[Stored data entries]
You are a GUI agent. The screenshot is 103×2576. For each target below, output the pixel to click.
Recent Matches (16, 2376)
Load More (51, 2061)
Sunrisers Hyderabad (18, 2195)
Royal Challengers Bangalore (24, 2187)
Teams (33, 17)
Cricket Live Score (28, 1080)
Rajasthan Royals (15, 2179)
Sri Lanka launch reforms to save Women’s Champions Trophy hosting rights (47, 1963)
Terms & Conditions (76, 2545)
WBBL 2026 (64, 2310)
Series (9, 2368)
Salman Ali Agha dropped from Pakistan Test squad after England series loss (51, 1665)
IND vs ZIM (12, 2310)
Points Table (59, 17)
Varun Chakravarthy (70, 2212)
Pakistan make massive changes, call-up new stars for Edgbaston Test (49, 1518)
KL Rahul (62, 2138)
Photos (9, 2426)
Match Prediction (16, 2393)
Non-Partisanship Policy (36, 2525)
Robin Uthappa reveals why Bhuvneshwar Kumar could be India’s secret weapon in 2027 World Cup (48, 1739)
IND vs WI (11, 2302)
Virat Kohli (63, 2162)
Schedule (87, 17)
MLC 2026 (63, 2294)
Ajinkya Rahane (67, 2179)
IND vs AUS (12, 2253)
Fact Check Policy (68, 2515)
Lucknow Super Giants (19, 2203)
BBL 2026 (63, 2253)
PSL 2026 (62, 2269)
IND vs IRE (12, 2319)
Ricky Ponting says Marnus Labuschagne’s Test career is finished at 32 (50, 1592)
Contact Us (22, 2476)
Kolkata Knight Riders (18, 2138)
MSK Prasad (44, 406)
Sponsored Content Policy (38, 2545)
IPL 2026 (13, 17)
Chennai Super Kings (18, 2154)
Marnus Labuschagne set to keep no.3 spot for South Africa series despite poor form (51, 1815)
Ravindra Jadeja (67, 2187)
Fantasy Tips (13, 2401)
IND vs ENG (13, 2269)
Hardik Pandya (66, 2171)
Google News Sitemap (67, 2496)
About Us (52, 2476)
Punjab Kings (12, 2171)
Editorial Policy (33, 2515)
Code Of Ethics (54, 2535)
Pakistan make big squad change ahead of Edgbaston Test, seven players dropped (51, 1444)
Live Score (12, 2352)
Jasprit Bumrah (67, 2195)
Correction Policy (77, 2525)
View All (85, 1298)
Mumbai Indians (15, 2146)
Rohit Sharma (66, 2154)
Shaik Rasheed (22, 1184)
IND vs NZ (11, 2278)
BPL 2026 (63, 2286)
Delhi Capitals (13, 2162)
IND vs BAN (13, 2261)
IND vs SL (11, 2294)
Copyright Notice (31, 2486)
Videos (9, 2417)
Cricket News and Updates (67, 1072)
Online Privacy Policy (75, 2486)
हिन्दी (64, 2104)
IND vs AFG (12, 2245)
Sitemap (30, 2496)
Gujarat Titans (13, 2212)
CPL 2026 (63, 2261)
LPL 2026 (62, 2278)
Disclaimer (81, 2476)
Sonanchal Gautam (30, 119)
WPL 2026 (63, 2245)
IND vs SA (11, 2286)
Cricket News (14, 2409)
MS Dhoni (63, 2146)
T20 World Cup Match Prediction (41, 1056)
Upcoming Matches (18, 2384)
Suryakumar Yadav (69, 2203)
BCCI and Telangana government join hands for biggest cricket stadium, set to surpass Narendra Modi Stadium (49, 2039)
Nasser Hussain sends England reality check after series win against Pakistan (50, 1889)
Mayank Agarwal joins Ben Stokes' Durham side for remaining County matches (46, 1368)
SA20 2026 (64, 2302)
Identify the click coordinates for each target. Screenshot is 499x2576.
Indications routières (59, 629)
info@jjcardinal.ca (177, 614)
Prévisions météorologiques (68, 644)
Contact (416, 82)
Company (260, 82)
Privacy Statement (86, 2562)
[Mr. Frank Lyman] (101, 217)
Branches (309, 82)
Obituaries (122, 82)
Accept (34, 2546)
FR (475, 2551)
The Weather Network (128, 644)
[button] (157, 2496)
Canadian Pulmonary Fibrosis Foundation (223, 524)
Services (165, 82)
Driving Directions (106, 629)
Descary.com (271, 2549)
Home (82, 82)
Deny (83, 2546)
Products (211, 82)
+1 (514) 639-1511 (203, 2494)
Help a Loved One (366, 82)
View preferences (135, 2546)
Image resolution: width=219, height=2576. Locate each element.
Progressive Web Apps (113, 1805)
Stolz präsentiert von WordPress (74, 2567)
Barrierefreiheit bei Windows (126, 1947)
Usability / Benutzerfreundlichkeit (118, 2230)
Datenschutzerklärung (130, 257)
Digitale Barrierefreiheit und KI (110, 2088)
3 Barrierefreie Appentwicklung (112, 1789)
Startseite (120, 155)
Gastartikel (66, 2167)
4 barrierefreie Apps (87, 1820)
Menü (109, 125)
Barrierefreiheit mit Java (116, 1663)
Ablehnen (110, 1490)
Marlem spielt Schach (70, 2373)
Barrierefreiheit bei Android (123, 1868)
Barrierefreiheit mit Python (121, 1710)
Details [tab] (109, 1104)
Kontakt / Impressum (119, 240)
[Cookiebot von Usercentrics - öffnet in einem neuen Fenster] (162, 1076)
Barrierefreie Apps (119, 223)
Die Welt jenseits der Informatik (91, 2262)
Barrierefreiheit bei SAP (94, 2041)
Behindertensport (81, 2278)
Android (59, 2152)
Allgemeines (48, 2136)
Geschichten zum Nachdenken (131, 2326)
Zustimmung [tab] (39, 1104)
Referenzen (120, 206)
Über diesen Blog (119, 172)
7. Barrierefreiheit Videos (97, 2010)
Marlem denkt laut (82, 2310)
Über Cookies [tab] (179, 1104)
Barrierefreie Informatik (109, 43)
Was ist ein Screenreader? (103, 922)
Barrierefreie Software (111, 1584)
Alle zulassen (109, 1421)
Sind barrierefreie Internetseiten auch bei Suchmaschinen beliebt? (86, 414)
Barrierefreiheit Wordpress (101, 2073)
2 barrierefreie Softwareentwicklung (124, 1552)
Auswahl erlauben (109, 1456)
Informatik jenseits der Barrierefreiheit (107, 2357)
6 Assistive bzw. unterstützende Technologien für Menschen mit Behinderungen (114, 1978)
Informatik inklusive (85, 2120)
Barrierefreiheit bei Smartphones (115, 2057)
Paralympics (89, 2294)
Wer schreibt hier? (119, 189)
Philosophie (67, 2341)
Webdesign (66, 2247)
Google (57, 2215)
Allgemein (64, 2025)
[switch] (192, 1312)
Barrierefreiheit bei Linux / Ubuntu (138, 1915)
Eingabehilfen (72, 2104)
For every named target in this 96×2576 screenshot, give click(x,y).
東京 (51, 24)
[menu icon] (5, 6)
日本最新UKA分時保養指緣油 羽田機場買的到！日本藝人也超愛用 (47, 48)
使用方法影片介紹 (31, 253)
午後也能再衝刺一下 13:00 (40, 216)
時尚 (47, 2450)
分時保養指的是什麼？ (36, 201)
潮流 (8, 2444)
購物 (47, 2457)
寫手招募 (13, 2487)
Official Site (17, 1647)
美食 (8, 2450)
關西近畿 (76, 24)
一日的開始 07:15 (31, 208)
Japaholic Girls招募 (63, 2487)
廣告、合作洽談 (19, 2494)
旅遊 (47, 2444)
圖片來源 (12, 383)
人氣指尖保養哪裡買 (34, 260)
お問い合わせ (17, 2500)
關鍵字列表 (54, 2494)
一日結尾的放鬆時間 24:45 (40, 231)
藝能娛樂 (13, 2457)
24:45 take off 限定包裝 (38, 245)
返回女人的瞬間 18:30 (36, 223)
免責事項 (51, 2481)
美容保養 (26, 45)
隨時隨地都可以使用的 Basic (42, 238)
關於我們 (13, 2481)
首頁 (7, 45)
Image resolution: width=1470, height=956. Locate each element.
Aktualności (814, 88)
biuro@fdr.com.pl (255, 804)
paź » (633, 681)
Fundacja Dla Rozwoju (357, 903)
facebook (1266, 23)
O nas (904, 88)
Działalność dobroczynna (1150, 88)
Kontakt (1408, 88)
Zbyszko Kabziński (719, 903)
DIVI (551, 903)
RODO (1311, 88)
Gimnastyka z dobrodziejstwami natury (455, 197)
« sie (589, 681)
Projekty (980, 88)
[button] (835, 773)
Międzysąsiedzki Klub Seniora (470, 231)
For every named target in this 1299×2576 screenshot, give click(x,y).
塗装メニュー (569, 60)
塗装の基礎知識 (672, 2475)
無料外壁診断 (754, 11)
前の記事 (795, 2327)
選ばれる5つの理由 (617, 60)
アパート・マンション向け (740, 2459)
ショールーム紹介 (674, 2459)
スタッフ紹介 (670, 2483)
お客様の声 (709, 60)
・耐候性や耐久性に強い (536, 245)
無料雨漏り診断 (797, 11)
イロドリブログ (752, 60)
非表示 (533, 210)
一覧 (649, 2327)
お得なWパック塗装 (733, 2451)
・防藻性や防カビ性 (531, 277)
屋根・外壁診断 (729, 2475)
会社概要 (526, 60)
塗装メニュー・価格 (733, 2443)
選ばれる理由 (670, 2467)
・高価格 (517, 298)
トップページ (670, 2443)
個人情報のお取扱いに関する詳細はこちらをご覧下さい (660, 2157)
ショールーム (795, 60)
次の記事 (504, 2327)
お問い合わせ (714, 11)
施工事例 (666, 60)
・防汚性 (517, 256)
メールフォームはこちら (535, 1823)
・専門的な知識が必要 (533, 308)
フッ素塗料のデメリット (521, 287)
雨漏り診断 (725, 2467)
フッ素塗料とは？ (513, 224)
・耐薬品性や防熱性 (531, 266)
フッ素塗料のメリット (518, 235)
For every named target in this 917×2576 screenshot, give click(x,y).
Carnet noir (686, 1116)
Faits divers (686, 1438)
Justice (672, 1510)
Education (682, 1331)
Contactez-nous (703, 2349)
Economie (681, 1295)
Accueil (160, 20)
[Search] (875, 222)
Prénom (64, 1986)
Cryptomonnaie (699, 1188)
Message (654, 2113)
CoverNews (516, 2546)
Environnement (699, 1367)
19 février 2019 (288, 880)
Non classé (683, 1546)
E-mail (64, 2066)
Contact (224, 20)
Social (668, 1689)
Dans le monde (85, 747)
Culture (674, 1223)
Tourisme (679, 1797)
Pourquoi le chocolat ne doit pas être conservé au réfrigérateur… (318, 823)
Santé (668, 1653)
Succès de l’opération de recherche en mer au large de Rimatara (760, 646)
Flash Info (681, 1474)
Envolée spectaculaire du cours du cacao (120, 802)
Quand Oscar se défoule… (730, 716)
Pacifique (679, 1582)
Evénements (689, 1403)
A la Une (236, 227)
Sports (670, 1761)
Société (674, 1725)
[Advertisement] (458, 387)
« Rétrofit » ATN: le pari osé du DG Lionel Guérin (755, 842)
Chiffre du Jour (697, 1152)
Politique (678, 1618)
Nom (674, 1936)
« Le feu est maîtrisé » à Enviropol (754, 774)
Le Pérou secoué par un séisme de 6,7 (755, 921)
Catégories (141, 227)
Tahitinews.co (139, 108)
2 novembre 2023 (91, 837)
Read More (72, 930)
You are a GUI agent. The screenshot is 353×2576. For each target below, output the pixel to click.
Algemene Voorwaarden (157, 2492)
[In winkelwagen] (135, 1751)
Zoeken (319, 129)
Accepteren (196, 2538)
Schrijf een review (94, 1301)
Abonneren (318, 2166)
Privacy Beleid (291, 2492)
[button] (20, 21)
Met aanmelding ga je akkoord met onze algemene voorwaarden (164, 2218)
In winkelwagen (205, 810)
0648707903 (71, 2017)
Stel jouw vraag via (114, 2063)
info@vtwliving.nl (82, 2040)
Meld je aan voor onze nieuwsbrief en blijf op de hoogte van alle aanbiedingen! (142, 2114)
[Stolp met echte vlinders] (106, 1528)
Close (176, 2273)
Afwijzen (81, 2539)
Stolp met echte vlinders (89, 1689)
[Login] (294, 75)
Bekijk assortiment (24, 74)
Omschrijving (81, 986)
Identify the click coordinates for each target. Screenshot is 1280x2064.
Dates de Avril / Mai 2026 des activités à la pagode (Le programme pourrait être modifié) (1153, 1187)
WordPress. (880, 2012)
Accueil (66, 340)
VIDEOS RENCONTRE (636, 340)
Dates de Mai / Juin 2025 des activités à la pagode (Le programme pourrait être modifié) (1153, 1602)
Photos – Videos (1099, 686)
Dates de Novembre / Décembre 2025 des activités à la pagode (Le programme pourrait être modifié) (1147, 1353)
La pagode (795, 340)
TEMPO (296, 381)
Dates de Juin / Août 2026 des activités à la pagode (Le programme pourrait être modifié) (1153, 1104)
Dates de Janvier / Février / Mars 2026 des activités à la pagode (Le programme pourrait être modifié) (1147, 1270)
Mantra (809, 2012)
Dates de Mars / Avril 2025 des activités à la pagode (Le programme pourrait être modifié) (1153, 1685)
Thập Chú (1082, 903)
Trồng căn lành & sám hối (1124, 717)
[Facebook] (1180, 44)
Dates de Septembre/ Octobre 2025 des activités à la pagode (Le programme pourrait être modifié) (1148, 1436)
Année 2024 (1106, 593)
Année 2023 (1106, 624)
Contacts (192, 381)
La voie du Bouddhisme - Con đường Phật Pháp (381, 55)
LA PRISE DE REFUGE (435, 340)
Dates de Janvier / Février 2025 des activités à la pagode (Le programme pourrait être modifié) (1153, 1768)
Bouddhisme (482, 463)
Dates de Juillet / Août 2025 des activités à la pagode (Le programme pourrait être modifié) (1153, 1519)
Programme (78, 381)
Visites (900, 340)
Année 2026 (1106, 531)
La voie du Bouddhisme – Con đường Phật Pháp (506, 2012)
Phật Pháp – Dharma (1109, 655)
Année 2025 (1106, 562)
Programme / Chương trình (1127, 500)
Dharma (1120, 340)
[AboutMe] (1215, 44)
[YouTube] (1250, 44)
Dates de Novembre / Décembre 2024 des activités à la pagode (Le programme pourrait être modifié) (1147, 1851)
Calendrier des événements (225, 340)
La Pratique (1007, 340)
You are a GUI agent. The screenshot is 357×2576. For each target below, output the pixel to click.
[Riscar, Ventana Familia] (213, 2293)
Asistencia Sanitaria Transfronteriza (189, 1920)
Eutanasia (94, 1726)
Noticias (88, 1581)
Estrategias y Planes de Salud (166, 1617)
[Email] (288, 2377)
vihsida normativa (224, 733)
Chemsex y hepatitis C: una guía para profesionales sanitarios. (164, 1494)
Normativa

◆ **TO DO**: Would you output, from the records above, exactly the run of lines that starts at the line containing "Ravindra Jadeja (67, 2187)" and ends at the line containing "FR (475, 2551)", and only that run?

◆ **RESPONSE AREA**:
Ravindra Jadeja (67, 2187)
Fantasy Tips (13, 2401)
IND vs ENG (13, 2269)
Hardik Pandya (66, 2171)
Google News Sitemap (67, 2496)
About Us (52, 2476)
Punjab Kings (12, 2171)
Editorial Policy (33, 2515)
Code Of Ethics (54, 2535)
Pakistan make big squad change ahead of Edgbaston Test, seven players dropped (51, 1444)
Live Score (12, 2352)
Jasprit Bumrah (67, 2195)
Correction Policy (77, 2525)
View All (85, 1298)
Mumbai Indians (15, 2146)
Rohit Sharma (66, 2154)
Shaik Rasheed (22, 1184)
IND vs NZ (11, 2278)
BPL 2026 (63, 2286)
Delhi Capitals (13, 2162)
IND vs BAN (13, 2261)
IND vs SL (11, 2294)
Copyright Notice (31, 2486)
Videos (9, 2417)
Cricket News and Updates (67, 1072)
Online Privacy Policy (75, 2486)
हिन्दी (64, 2104)
IND vs AFG (12, 2245)
Sitemap (30, 2496)
Gujarat Titans (13, 2212)
CPL 2026 (63, 2261)
LPL 2026 (62, 2278)
Disclaimer (81, 2476)
Sonanchal Gautam (30, 119)
WPL 2026 (63, 2245)
IND vs SA (11, 2286)
Cricket News (14, 2409)
MS Dhoni (63, 2146)
T20 World Cup Match Prediction (41, 1056)
Upcoming Matches (18, 2384)
Suryakumar Yadav (69, 2203)
BCCI and Telangana government join hands for biggest cricket stadium, set to surpass Narendra Modi Stadium (49, 2039)
Nasser Hussain sends England reality check after series win against Pakistan (50, 1889)
Mayank Agarwal joins Ben Stokes' Durham side for remaining County matches (46, 1368)
SA20 2026 (64, 2302)
Identify the click coordinates for each target. Screenshot is 499x2576.
Indications routières (59, 629)
info@jjcardinal.ca (177, 614)
Prévisions météorologiques (68, 644)
Contact (416, 82)
Company (260, 82)
Privacy Statement (86, 2562)
[Mr. Frank Lyman] (101, 217)
Branches (309, 82)
Obituaries (122, 82)
Accept (34, 2546)
FR (475, 2551)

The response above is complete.